What is asked >>
Please swap "thumbnail" for "preview" throughout the listing below, keeping everything else the same. Leave the pictures out of your answer.

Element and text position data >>
** BEGIN **

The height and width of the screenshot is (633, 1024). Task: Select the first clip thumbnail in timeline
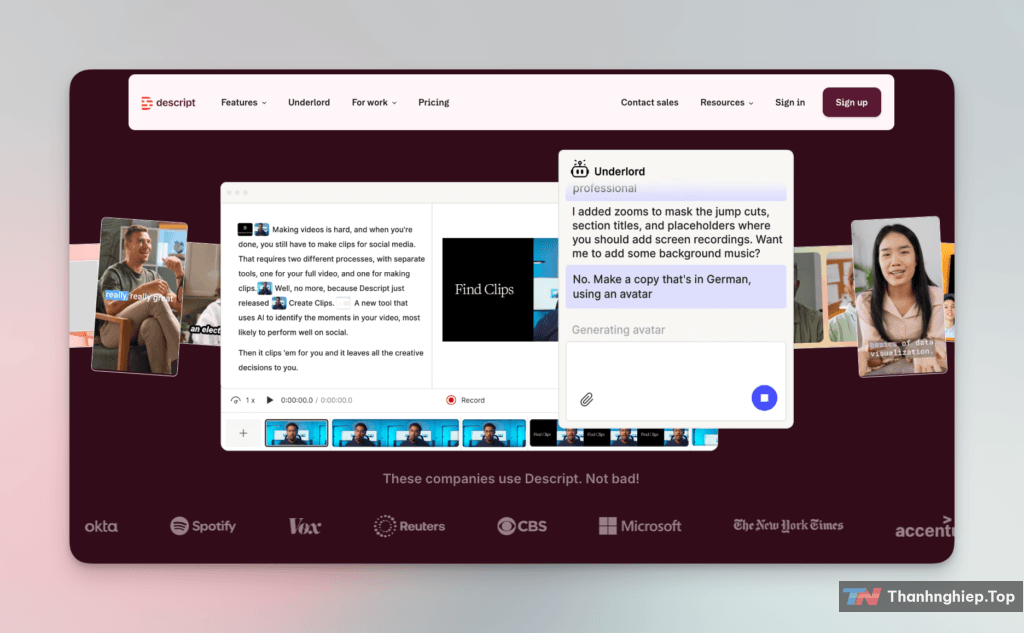[296, 433]
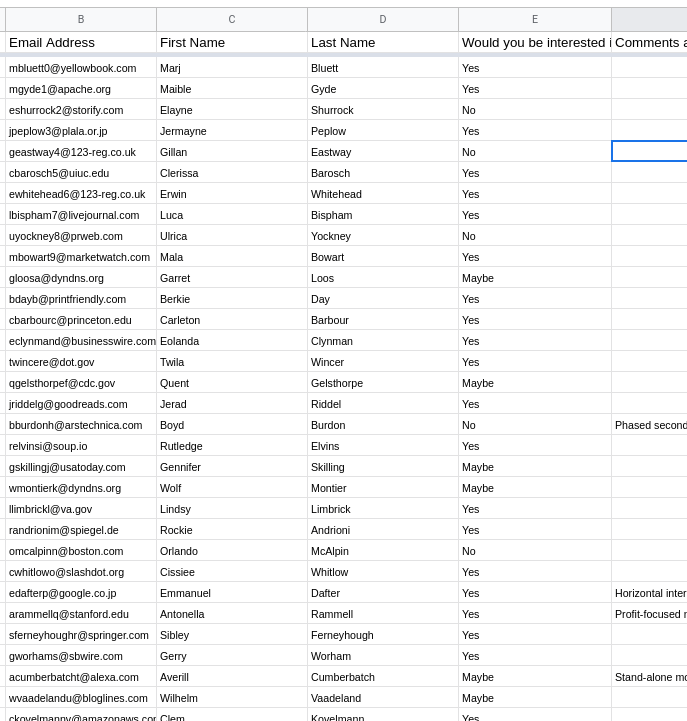Select the 'Would you be interested' header cell
Viewport: 687px width, 721px height.
tap(535, 42)
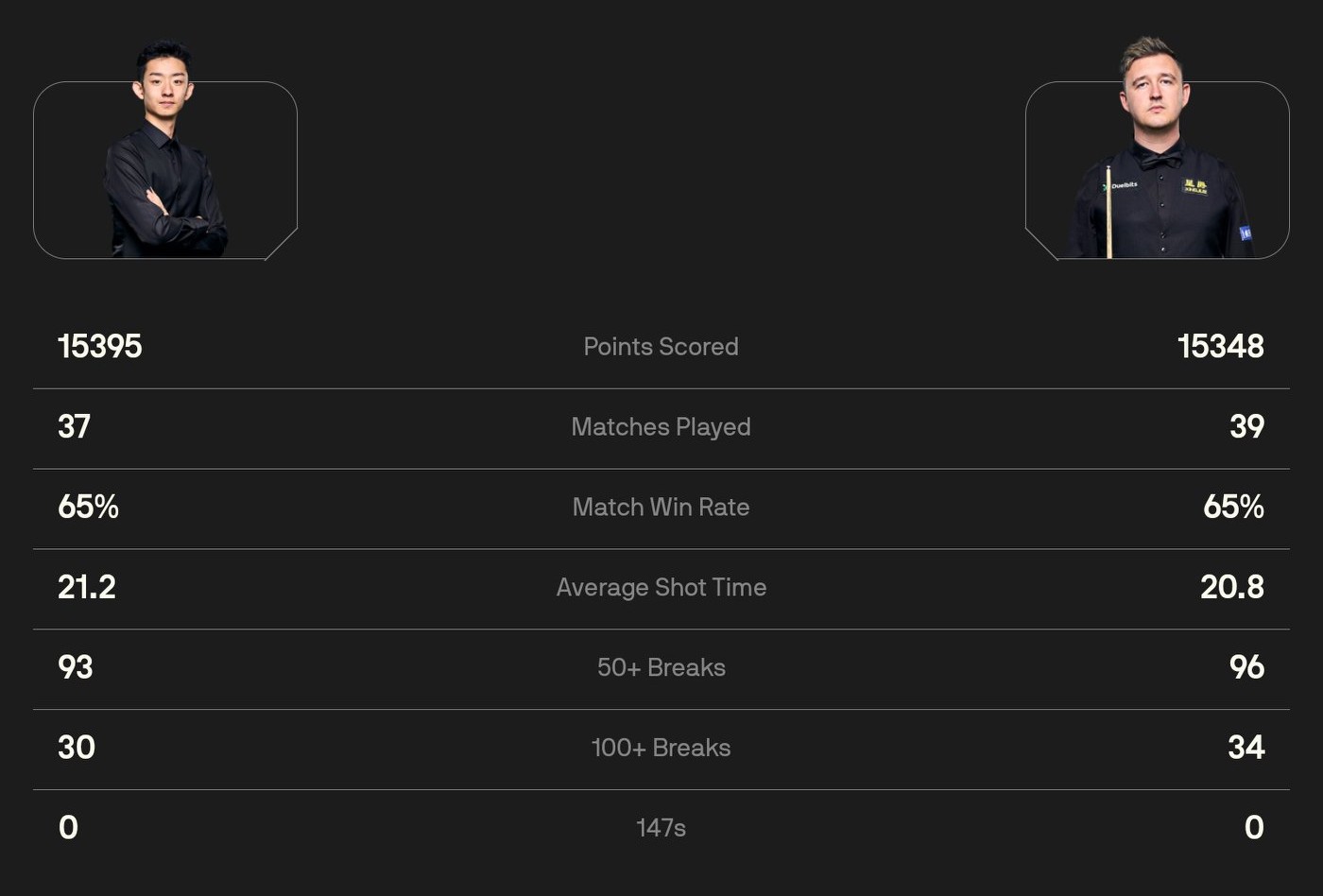The width and height of the screenshot is (1323, 896).
Task: Click the Average Shot Time label
Action: [661, 588]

** END **

Result >>
The height and width of the screenshot is (633, 1024). Task: Select the first clip preview in timeline
[296, 433]
Select the 'Would you be interested' header cell
Viewport: 687px width, 721px height.
tap(535, 42)
The width and height of the screenshot is (1323, 896).
Task: Click the Average Shot Time label
Action: [661, 588]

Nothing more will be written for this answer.